══ INPUT MATERIAL ══

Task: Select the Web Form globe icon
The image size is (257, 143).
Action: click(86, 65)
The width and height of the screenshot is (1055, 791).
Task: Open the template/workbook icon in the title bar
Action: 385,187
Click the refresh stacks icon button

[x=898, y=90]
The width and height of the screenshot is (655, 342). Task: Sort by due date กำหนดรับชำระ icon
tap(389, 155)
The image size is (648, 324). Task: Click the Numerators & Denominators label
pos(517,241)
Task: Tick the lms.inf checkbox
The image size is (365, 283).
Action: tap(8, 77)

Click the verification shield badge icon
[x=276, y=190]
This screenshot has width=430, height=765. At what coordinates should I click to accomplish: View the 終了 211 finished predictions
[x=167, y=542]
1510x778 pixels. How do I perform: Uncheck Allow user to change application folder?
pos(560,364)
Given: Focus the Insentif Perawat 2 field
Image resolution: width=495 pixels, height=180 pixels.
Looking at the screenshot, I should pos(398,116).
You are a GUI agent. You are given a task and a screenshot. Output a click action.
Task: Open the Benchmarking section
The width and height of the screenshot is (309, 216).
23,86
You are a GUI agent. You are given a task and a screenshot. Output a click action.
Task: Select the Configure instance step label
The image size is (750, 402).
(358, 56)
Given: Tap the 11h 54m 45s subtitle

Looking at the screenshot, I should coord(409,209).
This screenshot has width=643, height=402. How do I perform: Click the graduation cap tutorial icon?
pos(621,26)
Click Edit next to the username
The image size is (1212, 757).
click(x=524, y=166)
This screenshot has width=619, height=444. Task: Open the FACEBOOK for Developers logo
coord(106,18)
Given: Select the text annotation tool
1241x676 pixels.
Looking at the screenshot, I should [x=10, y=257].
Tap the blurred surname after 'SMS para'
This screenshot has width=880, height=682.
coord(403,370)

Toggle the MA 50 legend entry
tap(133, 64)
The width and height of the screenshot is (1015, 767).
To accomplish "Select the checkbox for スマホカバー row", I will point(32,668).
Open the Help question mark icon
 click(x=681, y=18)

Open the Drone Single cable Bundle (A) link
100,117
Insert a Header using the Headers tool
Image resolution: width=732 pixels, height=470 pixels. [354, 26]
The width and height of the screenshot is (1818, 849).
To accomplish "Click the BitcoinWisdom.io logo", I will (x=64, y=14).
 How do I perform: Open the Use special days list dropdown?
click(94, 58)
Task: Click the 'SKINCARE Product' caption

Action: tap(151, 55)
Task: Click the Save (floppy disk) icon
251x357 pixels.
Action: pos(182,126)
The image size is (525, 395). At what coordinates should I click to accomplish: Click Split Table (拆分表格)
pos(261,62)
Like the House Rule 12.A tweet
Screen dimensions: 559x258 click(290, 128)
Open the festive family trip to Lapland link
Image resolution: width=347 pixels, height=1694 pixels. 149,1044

═══

YOUR OBJECTIVE
This exercise requires the entries above to be restated exactly.

ANSWER SECTION
Task: Select the Web Form globe icon
The image size is (257, 143).
Action: click(86, 65)
The width and height of the screenshot is (1055, 791).
Task: Open the template/workbook icon in the title bar
Action: 385,187
Click the refresh stacks icon button

[x=898, y=90]
The width and height of the screenshot is (655, 342). Task: Sort by due date กำหนดรับชำระ icon
tap(389, 155)
The image size is (648, 324). Task: Click the Numerators & Denominators label
pos(517,241)
Task: Tick the lms.inf checkbox
The image size is (365, 283).
Action: tap(8, 77)

Click the verification shield badge icon
[x=276, y=190]
This screenshot has width=430, height=765. At what coordinates should I click to accomplish: View the 終了 211 finished predictions
[x=167, y=542]
1510x778 pixels. How do I perform: Uncheck Allow user to change application folder?
pos(560,364)
Given: Focus the Insentif Perawat 2 field
Image resolution: width=495 pixels, height=180 pixels.
Looking at the screenshot, I should pos(398,116).
You are a GUI agent. You are given a task and a screenshot. Output a click action.
Task: Open the Benchmarking section
The width and height of the screenshot is (309, 216).
23,86
You are a GUI agent. You are given a task and a screenshot. Output a click action.
Task: Select the Configure instance step label
The image size is (750, 402).
(358, 56)
Given: Tap the 11h 54m 45s subtitle

Looking at the screenshot, I should coord(409,209).
This screenshot has width=643, height=402. How do I perform: Click the graduation cap tutorial icon?
pos(621,26)
Click Edit next to the username
The image size is (1212, 757).
click(x=524, y=166)
This screenshot has width=619, height=444. Task: Open the FACEBOOK for Developers logo
coord(106,18)
Given: Select the text annotation tool
1241x676 pixels.
Looking at the screenshot, I should [x=10, y=257].
Tap the blurred surname after 'SMS para'
This screenshot has width=880, height=682.
coord(403,370)

Toggle the MA 50 legend entry
tap(133, 64)
The width and height of the screenshot is (1015, 767).
To accomplish "Select the checkbox for スマホカバー row", I will point(32,668).
Open the Help question mark icon
 click(x=681, y=18)

Open the Drone Single cable Bundle (A) link
100,117
Insert a Header using the Headers tool
Image resolution: width=732 pixels, height=470 pixels. [354, 26]
The width and height of the screenshot is (1818, 849).
To accomplish "Click the BitcoinWisdom.io logo", I will (x=64, y=14).
 How do I perform: Open the Use special days list dropdown?
click(94, 58)
Task: Click the 'SKINCARE Product' caption

Action: tap(151, 55)
Task: Click the Save (floppy disk) icon
251x357 pixels.
Action: pos(182,126)
The image size is (525, 395). At what coordinates should I click to accomplish: Click Split Table (拆分表格)
pos(261,62)
Like the House Rule 12.A tweet
Screen dimensions: 559x258 click(290, 128)
Open the festive family trip to Lapland link
Image resolution: width=347 pixels, height=1694 pixels. 149,1044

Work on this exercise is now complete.